Sri Ramoju Haragopal, aktivis warisan budaya dan penyelenggara badan amal konservasi warisan Tim Telangana Charita Baru (KTCB) mengatakan bahwa detail dan fitur penggalian Fanigiri harus disampaikan kepada publik dalam bentuk buku dalam bahasa Inggris dan bahasa lainnya. menggunakan

“Artefak harus dilestarikan secara ilmiah dan dimasukkan ke dalam kotak kaca untuk disimpan di museum yang lebih besar dan lebih baik untuk generasi mendatang. Chaityagirha dan vihara harus dilindungi. Jika dilestarikan dengan baik, Fanigiri berpotensi menjadi situs warisan yang kaya di negara ini dan mungkin akan bersaing untuk mendapatkan tag Warisan Dunia UNESCO di masa depan,” ujarnya.

Hollikeri menjawab, “Masih terlalu dini untuk membicarakan tag Situs Warisan Dunia UNESCO. Prosesnya sangat panjang. Kami harus mengirimkan dokumen untuk masuk dalam daftar sementara dan sudah ada 57 orang dari India dalam daftar sementara. Ide kami adalah memasukkan sebanyak mungkin monumen ke dalam daftar sementara. Tentu saja situs ini mempunyai potensi.

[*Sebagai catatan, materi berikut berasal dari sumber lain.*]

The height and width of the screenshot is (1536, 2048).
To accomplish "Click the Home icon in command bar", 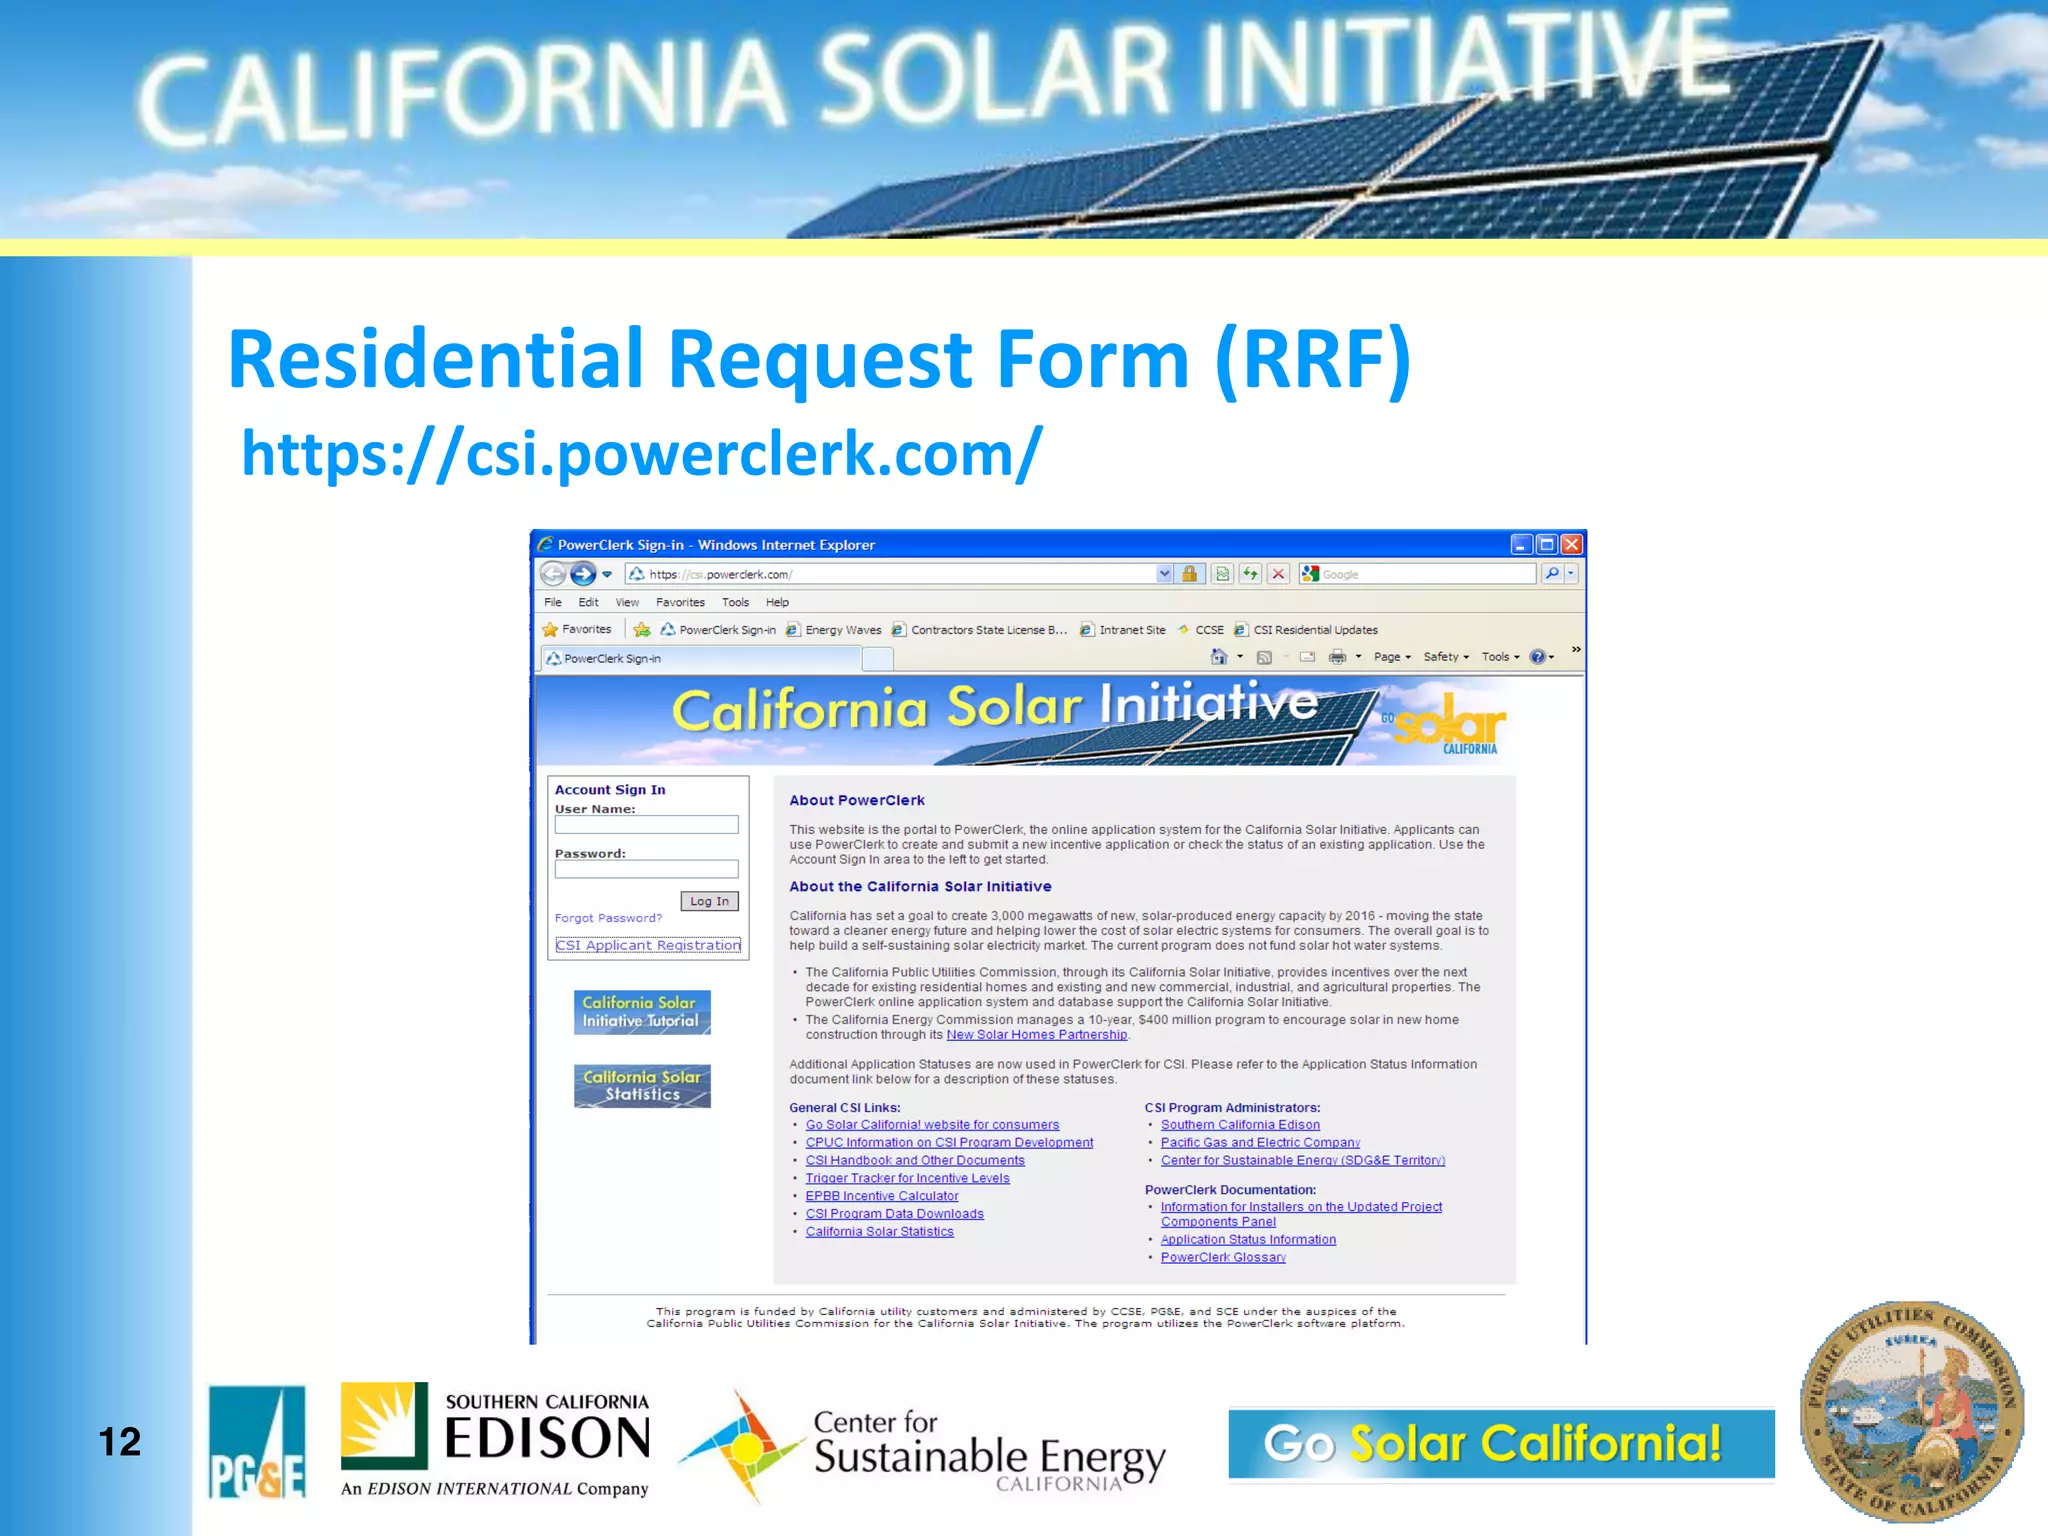I will [x=1218, y=657].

Berbagi rencana departemennya untuk Fanigiri, dia mengatakan departemennya sedang mengerjakan sirkuit Budha yang menghubungkan situs-situs warisan penting di seluruh negara bagian.

“Kami juga berencana membangun museum besar dan modern di dekat lokasi untuk menampung semua artefak dari Fanigiri. Penggalian kurang lebih sudah selesai dan fokus kami adalah melestarikan situs. Kami juga harus membangun beberapa fasilitas untuk masyarakat yang berkunjung, ” kata Hollikeri.